CONICET | Buscador de Institutos y Recursos Humanos

The permeability and solubility of some drugs can be limiting conditions for oral absorption with the consequent decrease of bioavailability. Solids dispersions (SDs) have been proposed as alternative for improvement of dissolution rate of different drugs using carriers like poloxamer. The aim of this work was to increase the dissolution rate of Albendazole (ABZ) through its incorporation in SDs using Poloxamer 407 (P407) as carrier, by means of the study of the pharmacotechnical properties of the prepared formulations. In all prepared formulations (5, 10, 25 and 50 % w/w) it is shown an improvement of dissolution rate while the concentration of P407 decreases.
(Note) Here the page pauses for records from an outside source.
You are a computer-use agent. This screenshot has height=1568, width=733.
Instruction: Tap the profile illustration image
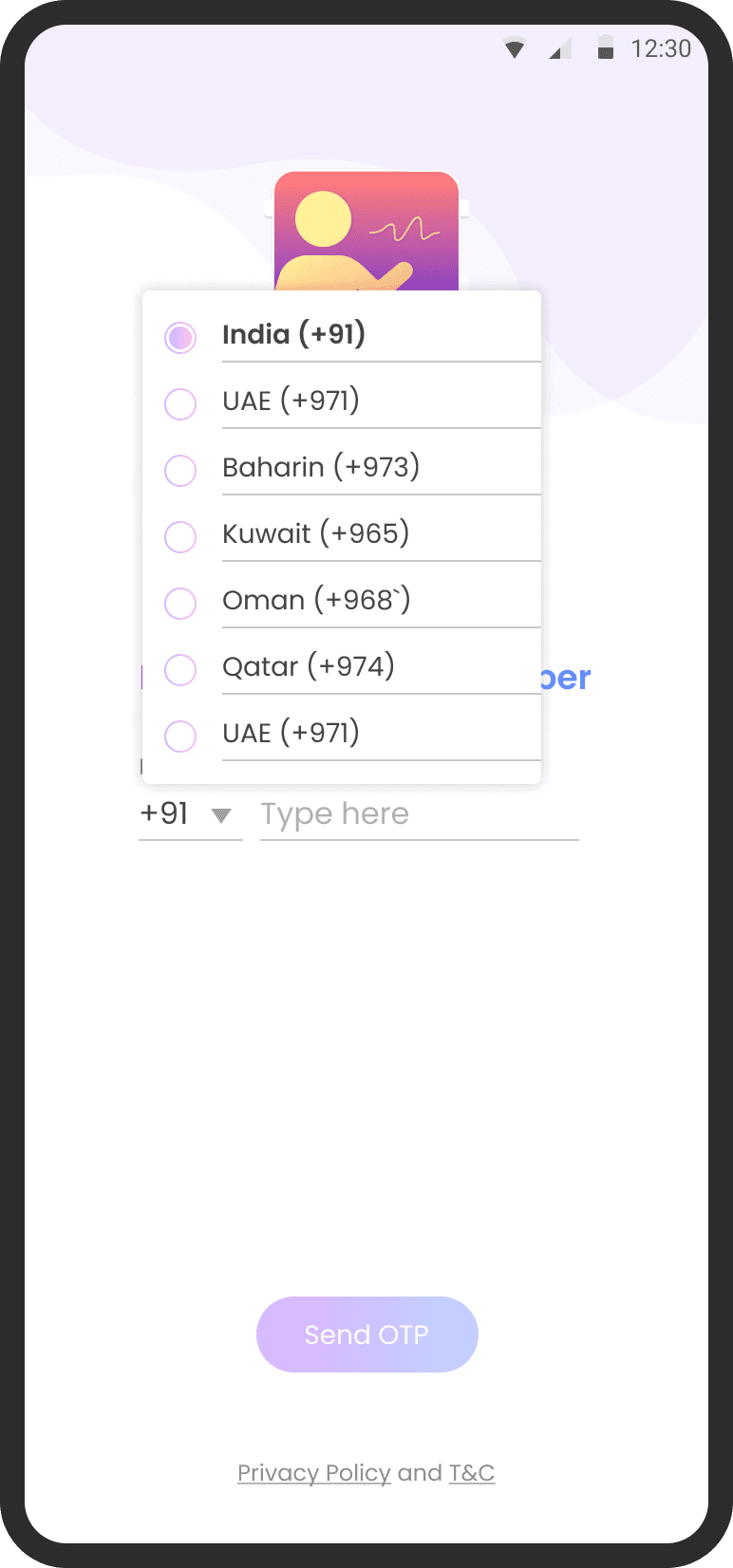coord(366,231)

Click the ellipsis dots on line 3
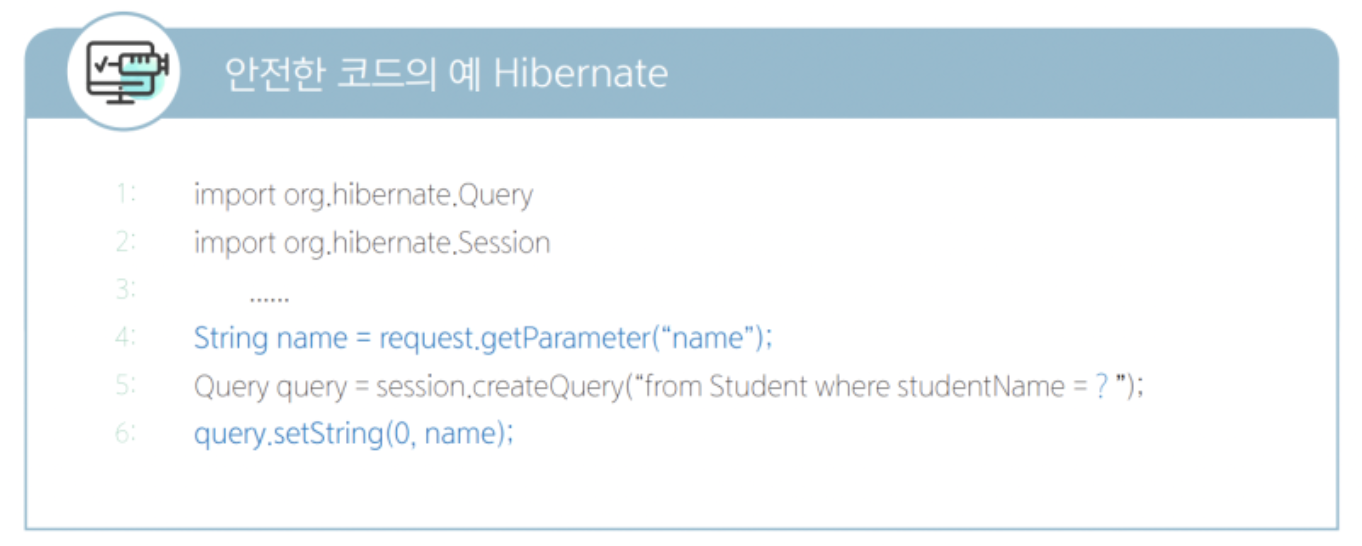(270, 298)
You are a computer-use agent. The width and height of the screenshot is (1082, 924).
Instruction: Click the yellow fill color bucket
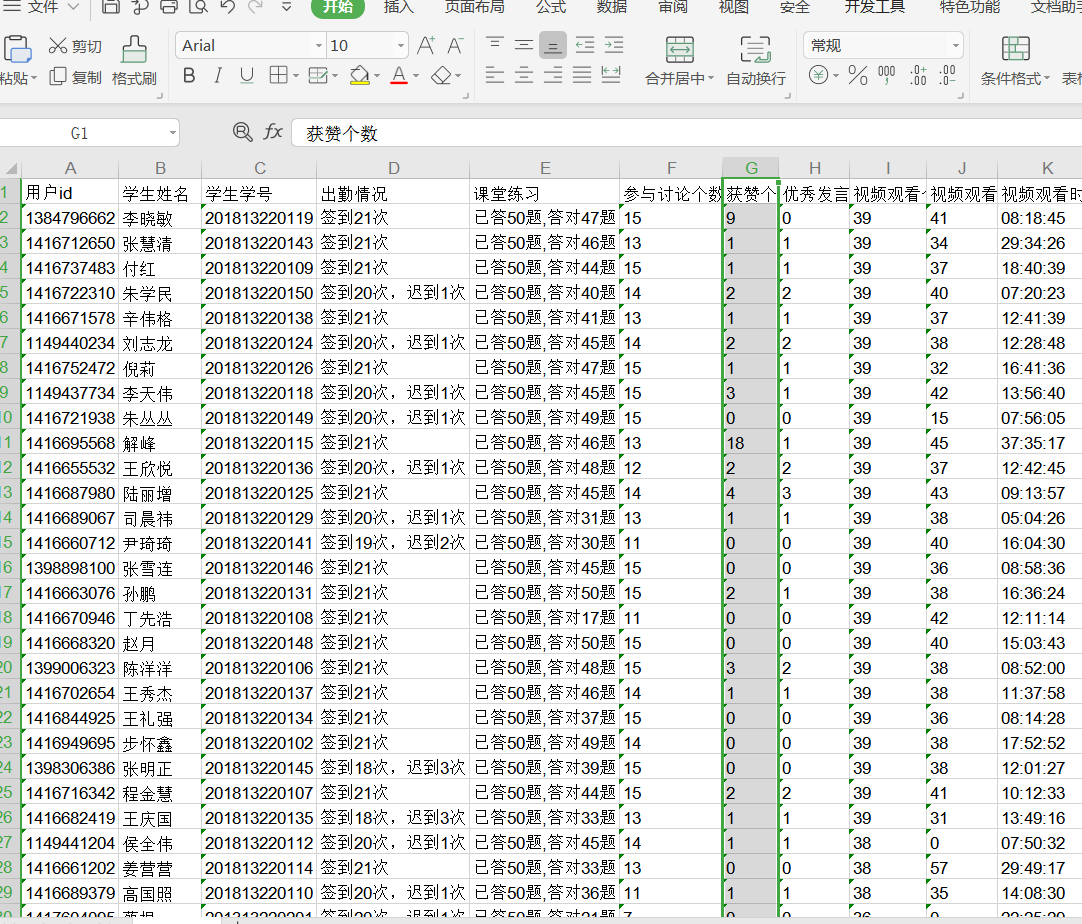359,75
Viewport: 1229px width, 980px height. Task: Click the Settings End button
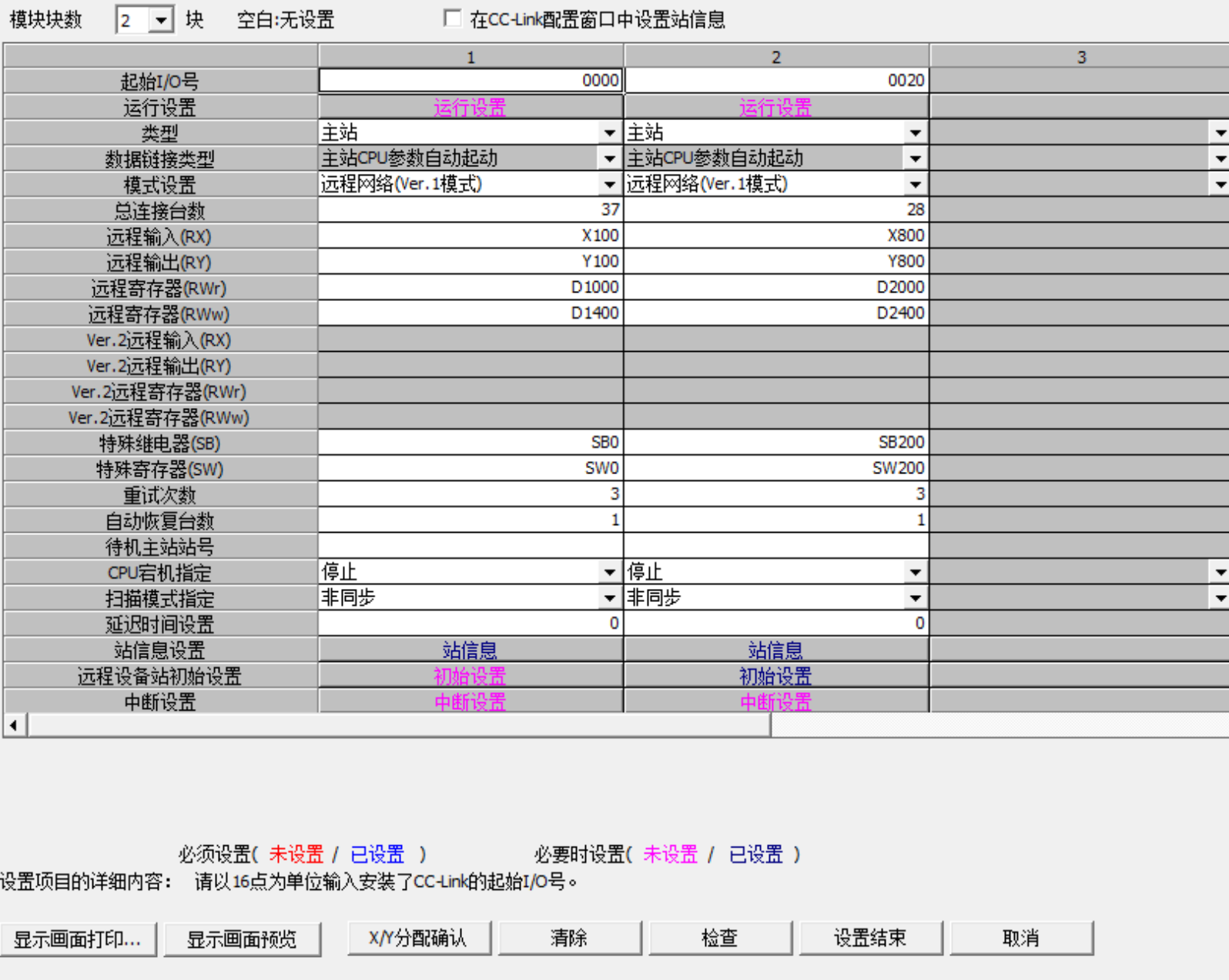(870, 938)
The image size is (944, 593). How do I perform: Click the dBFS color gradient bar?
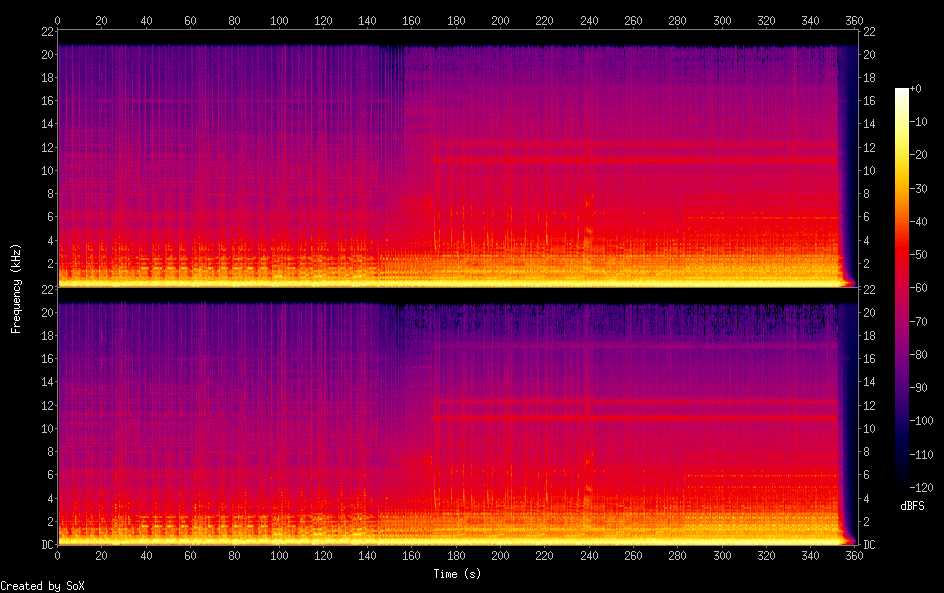click(x=902, y=287)
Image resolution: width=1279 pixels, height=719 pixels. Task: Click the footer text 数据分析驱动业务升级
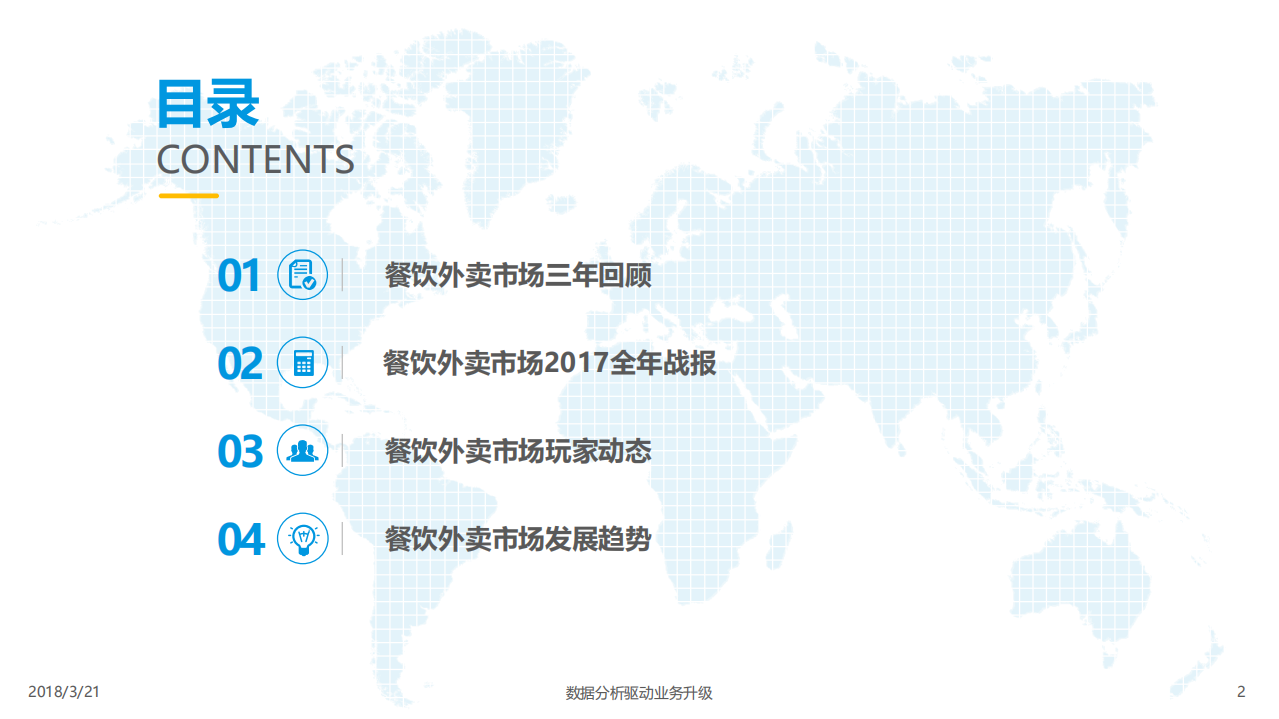point(639,691)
In SDs with lower P407 percentage (SD3 and SD4) reaches nearly 60% of dissolved ABZ during the initial stage while SD1 and SD2 hardly reaches 20%. This effect can be explained because when SDs upon contact with the dissolution medium at 37°C, P407 would form a gel-layer in the particles surface that can be able to modulate the release of ABZ. Physical mixtures (PMs) were prepared from the studied formulations, showing a different behavior to the SDs. This is possible because they are mechanical mixtures, the ABZ particles can be distributed in a non uniform way in the dissolution medium. Although P407 contributes to increase the dissolution rate of ABZ it is not done in function of the proportion that it is in the system. ABZ (pure drug) and PMs have very poor flow properties. However, this property is improved when the drug is incorporated in the SDs. For example the angle of repose of the MF4 was 57 ± 1 while for DS4 was 34 ± 2. The addition of P407 as carrier in SDs containing ABZ markedly improves its dissolution properties. SDs seem to be advantageous over PMs for manufacturing of acceptable quality solid dosage forms.